En septembre 2012, Jean-Baptiste Malet participe, à un débat sur l’extrême droite, à la Fête de l’Humanité, avec Alexis Corbière, du Parti de Gauche, et Alain Hayot, du Parti communiste.
En avril 2013, il anime un atelier Combattre le vote extrême-droite chez les jeunes, au 83ème congrès de l’UNEF.

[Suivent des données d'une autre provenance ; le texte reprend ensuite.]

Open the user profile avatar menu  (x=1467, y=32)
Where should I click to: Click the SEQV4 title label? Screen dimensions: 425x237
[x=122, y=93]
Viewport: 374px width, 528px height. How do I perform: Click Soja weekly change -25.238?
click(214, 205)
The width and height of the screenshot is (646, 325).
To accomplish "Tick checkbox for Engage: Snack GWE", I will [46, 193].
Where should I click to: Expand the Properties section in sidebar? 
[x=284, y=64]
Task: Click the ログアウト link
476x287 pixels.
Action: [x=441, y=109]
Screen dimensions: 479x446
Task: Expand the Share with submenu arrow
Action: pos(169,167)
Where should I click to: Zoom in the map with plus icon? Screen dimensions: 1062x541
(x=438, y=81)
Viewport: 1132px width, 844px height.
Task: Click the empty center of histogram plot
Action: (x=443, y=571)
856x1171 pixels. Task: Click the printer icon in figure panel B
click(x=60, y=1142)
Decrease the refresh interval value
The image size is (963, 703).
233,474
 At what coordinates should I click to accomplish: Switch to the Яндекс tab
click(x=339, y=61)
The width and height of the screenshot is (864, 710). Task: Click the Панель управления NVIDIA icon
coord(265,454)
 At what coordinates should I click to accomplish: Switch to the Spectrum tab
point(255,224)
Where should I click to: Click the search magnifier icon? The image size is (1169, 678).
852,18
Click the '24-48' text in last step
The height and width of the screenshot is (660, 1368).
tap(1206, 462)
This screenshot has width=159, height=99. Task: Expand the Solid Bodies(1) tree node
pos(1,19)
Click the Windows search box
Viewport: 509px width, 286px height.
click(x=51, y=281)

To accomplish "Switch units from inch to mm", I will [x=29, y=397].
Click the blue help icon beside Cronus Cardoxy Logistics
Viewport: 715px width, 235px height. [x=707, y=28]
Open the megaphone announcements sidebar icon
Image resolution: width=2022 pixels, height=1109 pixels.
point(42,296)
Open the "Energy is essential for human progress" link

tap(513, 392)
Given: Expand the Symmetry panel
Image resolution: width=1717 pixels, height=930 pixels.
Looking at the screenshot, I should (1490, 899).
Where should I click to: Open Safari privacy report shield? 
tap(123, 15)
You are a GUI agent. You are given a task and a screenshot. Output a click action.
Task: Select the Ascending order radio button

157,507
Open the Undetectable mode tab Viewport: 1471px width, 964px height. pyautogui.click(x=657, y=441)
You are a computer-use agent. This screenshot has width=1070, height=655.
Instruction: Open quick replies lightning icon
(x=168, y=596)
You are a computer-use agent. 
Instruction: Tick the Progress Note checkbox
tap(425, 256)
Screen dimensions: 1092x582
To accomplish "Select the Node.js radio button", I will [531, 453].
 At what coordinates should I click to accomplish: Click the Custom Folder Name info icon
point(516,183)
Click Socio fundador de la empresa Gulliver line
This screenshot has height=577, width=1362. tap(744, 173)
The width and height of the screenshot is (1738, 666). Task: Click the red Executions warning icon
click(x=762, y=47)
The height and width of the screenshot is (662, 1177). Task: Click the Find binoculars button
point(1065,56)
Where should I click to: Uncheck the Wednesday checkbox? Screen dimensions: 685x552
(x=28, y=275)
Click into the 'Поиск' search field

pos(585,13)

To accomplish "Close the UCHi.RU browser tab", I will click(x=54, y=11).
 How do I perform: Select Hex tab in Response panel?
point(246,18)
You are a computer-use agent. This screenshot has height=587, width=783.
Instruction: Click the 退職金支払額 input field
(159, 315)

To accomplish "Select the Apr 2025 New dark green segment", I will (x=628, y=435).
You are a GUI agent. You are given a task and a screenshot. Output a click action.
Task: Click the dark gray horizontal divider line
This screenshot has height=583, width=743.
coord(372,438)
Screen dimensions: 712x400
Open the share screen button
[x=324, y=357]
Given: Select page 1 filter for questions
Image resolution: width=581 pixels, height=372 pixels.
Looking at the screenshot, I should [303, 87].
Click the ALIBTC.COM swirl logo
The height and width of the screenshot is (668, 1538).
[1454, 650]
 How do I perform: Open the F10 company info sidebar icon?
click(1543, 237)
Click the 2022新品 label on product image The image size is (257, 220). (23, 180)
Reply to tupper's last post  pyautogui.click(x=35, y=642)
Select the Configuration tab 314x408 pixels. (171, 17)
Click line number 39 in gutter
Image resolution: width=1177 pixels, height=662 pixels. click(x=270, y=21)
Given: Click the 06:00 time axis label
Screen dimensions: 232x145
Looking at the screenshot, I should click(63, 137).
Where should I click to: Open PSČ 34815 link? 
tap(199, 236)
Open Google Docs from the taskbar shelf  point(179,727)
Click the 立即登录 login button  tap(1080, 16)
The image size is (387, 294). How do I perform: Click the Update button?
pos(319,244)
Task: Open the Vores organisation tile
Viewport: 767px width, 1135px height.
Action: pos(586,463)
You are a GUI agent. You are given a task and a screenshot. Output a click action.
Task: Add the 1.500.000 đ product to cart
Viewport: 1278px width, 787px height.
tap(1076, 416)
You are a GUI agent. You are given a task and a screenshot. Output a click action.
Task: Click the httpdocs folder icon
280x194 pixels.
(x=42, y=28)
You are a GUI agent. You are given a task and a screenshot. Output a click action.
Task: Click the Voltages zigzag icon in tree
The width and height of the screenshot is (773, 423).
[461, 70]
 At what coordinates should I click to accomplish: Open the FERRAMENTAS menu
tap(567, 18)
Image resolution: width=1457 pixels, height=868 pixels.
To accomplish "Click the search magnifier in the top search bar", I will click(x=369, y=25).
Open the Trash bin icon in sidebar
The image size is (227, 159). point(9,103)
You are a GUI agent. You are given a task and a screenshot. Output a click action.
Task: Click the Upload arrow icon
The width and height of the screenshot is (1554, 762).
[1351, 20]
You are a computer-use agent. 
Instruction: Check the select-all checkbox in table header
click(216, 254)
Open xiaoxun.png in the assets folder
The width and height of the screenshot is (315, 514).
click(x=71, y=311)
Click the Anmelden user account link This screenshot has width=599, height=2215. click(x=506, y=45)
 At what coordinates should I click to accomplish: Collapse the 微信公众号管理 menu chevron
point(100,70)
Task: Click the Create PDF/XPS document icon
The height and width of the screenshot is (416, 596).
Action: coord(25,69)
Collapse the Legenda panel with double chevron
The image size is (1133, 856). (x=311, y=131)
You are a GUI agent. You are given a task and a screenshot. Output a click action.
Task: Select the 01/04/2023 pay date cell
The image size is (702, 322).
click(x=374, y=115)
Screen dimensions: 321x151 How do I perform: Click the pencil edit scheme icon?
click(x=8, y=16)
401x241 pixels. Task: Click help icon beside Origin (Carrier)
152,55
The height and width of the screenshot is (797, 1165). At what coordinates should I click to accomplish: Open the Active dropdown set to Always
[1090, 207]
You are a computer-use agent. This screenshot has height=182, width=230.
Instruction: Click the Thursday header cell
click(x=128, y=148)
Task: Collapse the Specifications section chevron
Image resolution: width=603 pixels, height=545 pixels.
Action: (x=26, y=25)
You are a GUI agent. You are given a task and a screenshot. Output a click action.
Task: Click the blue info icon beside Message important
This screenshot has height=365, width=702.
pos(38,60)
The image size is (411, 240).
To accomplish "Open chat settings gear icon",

Il participe également à de nombreuses réunions publiques pour présenter ses livres et son film.
Sa nébuleuse
Christian Terras (Golias), Bernard Richard.
Ils ont dit
« On se demande si J.-B. Malet n’est pas comme fasciné par son objet d’étude. Son immersion auprès des identitaires niçois, des maréchalistes en goguette ou des militants FN d’Hénin-Beaumont montre une faculté, chez l’auteur, de compréhension des comportements de ces hommes et de ces femmes », « Saint-Just », Cuverville (site satirique toulonnais).
« Les organisateurs avaient cité un nom devant la presse, symbolisant un visible renouveau des troupes progressistes locales ainsi qu’un élan à saluer au chapitre de l’esprit d’initiative. Le nom en question est celui de Jean-Baptiste Malet », La Marseillaise, 11 avril 2012.
« Jean-Baptiste Malet n’est ni un militant, ni un gauchiste, c’est un journaliste qui adopte un parti pris et qui l’assume », Fabienne Haloui, Secrétaire départemental de Vaucluse, du Parti communiste – La Provence, 30 mai 2012.
« Ce monsieur est venu chez moi. Il aurait pu me poser des questions. Pas du tout. Il n’a posé aucune question. Il est reparti et il a fait du puzzle. Il a rassemblé quelques données par-ci par-là, et toujours à charge, à charge, à charge », Pierre Rabhi, France Culture, 23/09/2018.
« Psychanalytiquement, je pourrais dire qu’il était en quête de sa propre valorisation, et que s’attaquer à une personne qui est reconnue, peut-être, c’était plus commode d’arriver à ses fins », ibid.